§ SOURCE PASSAGE:
This document defines the development workflows and policies for an agile, free and goal driven approach like we at arago use for our product development.


This approach is an example how rike can be used. The process should always be adapted to the team. Or it may even be completely different. It is up to the team to decide where to put task descriptions, how to record requirements, how to communicate, etc pp.

1 Modes of Operation

There are two modes for delivering projects: "Innovation Machine" and "Emergency".

The goal of the "Innovation Machine" is to guarantee a defined degree of quality and finality. And the goal of the "Emergency" mode is to unfolde the maximum velocity in dealing with one major set of tasks.

with our „RIKE“ tool, we achieve transparency in planning and delivery of projects. But questions like „Why has something been done?” and „Has the goal been achieved?“ remain unanswered. In order to achieve transparency and traceability in these areas as well, specific procedural structures must be implemented and certain formalities regarding single steps have to be adhered to.

The development approach for "Emergency" mode is the pure tool driven development supported by "RIKE" and the approach for "Innovation Machine" extends the "RIKE" process to cover the full life cycle.

2 "Emergency" Mode

"Emergency" is equivalent to the pure "RIKE" process, where requirements are never formally captured, but known requirements are broken down into tasks and milestones immediately which are then being delivered with highest priority. Examples for such a mode: Solving a critical error, urgent features for a customer. This mode enables a team to stay flexible but disables long-term planning. Therefore, "Emergency" projects should never span more than a week.

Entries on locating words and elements
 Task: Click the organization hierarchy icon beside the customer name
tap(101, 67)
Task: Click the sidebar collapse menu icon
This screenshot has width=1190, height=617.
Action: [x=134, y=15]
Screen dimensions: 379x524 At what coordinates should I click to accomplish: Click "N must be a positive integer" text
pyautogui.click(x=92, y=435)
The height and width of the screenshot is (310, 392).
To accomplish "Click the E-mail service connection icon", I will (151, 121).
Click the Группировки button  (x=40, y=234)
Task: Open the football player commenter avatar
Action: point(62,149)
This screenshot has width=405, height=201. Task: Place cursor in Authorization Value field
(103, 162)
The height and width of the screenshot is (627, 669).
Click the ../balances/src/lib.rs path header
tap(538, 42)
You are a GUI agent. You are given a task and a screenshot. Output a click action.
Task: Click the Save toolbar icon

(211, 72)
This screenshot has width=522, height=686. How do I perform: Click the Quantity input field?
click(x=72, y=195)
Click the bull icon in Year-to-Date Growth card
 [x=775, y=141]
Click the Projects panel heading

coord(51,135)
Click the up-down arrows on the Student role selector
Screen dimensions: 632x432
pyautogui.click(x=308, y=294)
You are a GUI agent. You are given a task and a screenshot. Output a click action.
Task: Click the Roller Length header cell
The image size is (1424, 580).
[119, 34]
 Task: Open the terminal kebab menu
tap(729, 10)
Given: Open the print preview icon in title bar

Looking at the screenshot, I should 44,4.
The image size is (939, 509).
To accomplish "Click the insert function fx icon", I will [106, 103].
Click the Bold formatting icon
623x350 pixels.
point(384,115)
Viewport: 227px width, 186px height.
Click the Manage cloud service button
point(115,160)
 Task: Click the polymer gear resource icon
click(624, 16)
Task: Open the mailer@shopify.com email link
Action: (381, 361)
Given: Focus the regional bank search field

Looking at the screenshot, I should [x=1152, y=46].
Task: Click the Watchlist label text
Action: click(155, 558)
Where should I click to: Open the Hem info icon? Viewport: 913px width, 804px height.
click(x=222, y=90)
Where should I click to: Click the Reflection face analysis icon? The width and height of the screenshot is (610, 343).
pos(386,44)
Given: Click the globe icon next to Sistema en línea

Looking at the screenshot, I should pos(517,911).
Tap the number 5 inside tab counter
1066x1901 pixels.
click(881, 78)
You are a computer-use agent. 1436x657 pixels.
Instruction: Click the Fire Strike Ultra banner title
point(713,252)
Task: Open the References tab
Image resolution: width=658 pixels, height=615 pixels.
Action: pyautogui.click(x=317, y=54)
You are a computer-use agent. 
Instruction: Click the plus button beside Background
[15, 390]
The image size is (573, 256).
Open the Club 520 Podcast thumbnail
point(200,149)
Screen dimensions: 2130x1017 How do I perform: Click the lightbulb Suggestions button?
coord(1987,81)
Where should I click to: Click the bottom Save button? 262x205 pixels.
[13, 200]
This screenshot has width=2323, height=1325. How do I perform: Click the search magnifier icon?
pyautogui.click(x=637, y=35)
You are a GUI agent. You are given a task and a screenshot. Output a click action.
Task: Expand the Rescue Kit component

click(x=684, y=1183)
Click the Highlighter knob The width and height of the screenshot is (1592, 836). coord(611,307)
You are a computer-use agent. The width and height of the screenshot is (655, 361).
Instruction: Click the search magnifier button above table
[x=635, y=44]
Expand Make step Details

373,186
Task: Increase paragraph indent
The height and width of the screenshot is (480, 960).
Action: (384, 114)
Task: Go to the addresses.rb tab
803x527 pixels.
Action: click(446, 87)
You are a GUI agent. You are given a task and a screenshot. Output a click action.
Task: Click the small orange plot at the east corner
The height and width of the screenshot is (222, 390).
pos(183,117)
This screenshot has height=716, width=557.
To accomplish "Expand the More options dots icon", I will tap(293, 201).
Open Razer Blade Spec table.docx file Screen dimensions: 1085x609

§ BRIEF: Continue the document on development workflow modes, starting after its last sentence.

§ TASK ANSWER:
3 Steps of the "Innovation Machine"

For the "Innovation Machine", the process always requires the following steps:

  1. Requirements Capturing
  2. Design
  3. Implementation
  4. Quality Assurance

Progressing to the next step is only permitted once the prior step has been finalised and all relevant documents have been created and reviewed. If changes to the requirements or design are necessary at a later stage, or if the quality assurance identifies errors in design or implementation, returning to the respective step is required.

There are two potential outcomes:

  • success: if the last step of the development cycle has been finalised the project is considered successful. Subsequently, the version number of the respective product is increased and the implemented changes are captured in the respective change log.
  • failure: if a project is stalled, outdated, unwanted or unnecessary, it is stopped and classified as failed.

The analysis regarding the number of projects which have been successful, have failed or are ongoing will give you a rough measure of a team’s effectiveness.

A) Requirements Capturing

A project is given a name and a short description. A WiKi page is established for it. The requirements.pdf needs to be filled and attached to the wiki page and then sent to “customer”. The content of the file is agreed in one or several iterations. The result of this step is a requirements document that has been “approved” by both sides. If such approval cannot be achieved within a month this incarnation of the project is considered a failure.

B) Design

In the design phase, the implementation of a release is planned on a single task basis. The result is:

  1. Milestone- / release-planning in "RIKE" (with exact effort estimates).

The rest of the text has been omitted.